An Overview of the Publications Themselves
Before the flood of polemics and controversial works appeared in the Strasbourg press in late 1520, Strasbourg readers would have found almost exclusively pastoral and devotional works by Luther available from the local press.[5] In 1519 one sermon on marriage appeared. Two other sermons, one on Christ's passion, perhaps in two editions, and the other on prayer and processions in Holy Week, appeared either in late 1519 or 1520.[6] In the same year there appeared an edition of Luther's The Seven Penitential Psalms, originally published in Wittenberg in 1517, and the German Theology , a devotional treatise for which Luther had supplied a preface. Only one work, his Explanation of Several Articles Attributed to Him by His Opponents ,[7] dealt in any detail with the controversy in which Luther was entangled, and that in a very restrained fashion.

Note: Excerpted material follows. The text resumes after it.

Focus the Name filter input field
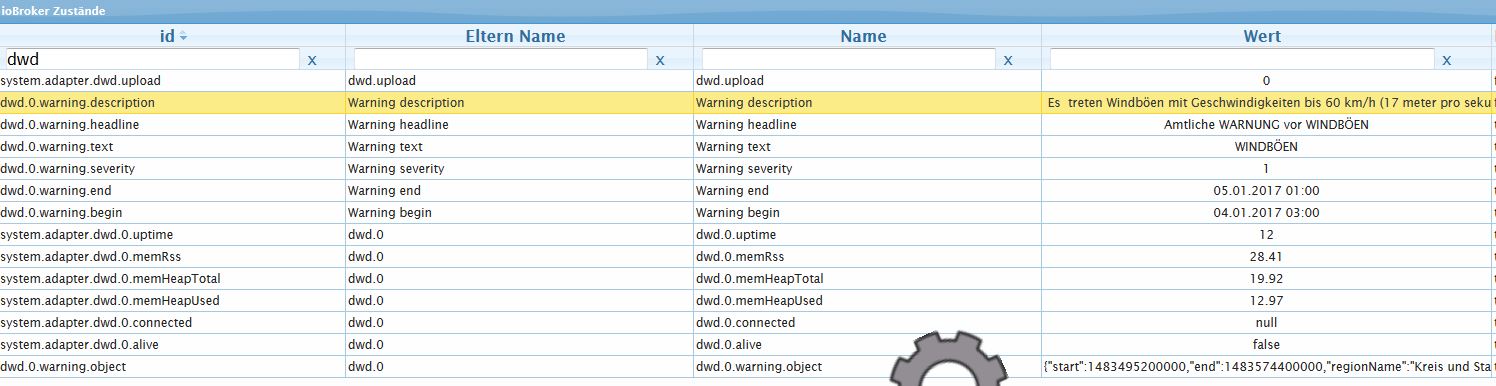The height and width of the screenshot is (386, 1496). [x=848, y=59]
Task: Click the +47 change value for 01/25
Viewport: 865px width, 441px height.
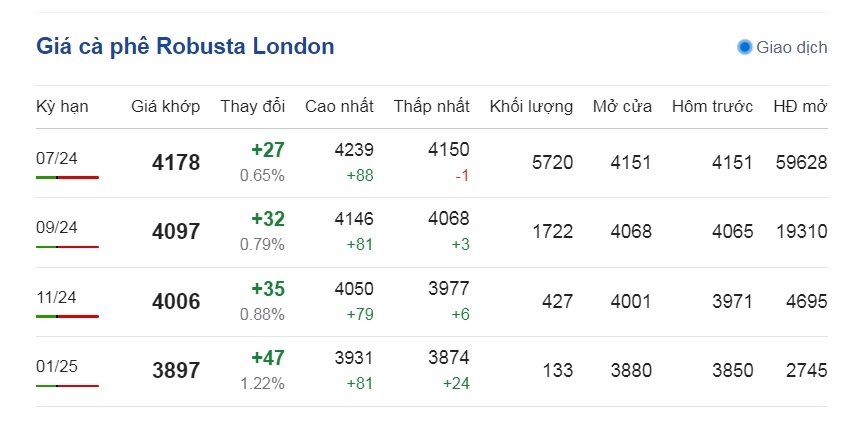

In 1520 there appeared eleven sermons (or nine, if two are dated to 1519)[8] and one sermon collection that included a few other treatises, some with mild polemical content.[9] This collection, first published in Basel in May 1520 and reprinted in Strasbourg in October 1520, duplicated several of the sermons that were also published individually.[10] There also appeared four devotional treatises (and perhaps several that I have classified under polemics could equally count as devotional treatises): another edition of the German Theology , two different treatises on confession, and a brief exposition of the Lord's Prayer.[11] Finally there were between nine and twelve treatises dealing with the controversy between Luther and the old faith,[12] some of which could also be classified as devotional works with mild polemical content (for example, On the Freedom of a Christian , which appeared in one or two editions,[13] and Doctor Martin Luther's Appeal or Petition to a Free Christian Council ,[14] which appeared in two editions). On the Papacy at Rome, Against the Highly Famous Romanist in Leipzig appeared after 26 June 1520.[15]To the Christian Nobility of the German Nation appeared after 18 August 1520 in two to four editions.[16]On the Babylonian Captivity of the Church appeared in two or three editions, sometime after 6 October 1520.[17] Only one of these polemics, Doctor Martin Luther's Answer to the Notice Issued Under the Seal of the Official at Stolpen ,[18] may have appeared before mid-year.[19] The rest appeared well after mid-year (since the terminus a quo given is the original publication date in Wittenberg), and five or six in the last quarter of the year. So the
vernacular writings published in the Strasbourg press through the first half of 1520 were overwhelmingly devotional and pastoral. This alone is likely to have profoundly shaped Strasbourgeois's first impression of Martin Luther and his ideas.
To whom were these treatises addressed? Clearly, the laity. What was their message? That one should humbly rely on God's promise of forgiveness rather than on one's own allegedly meritorious works. Why may this message have appealed to its lay readers and hearers? Because the message explicitly dignified the spiritual status of the laity at the expense of clerical claims and prerogatives.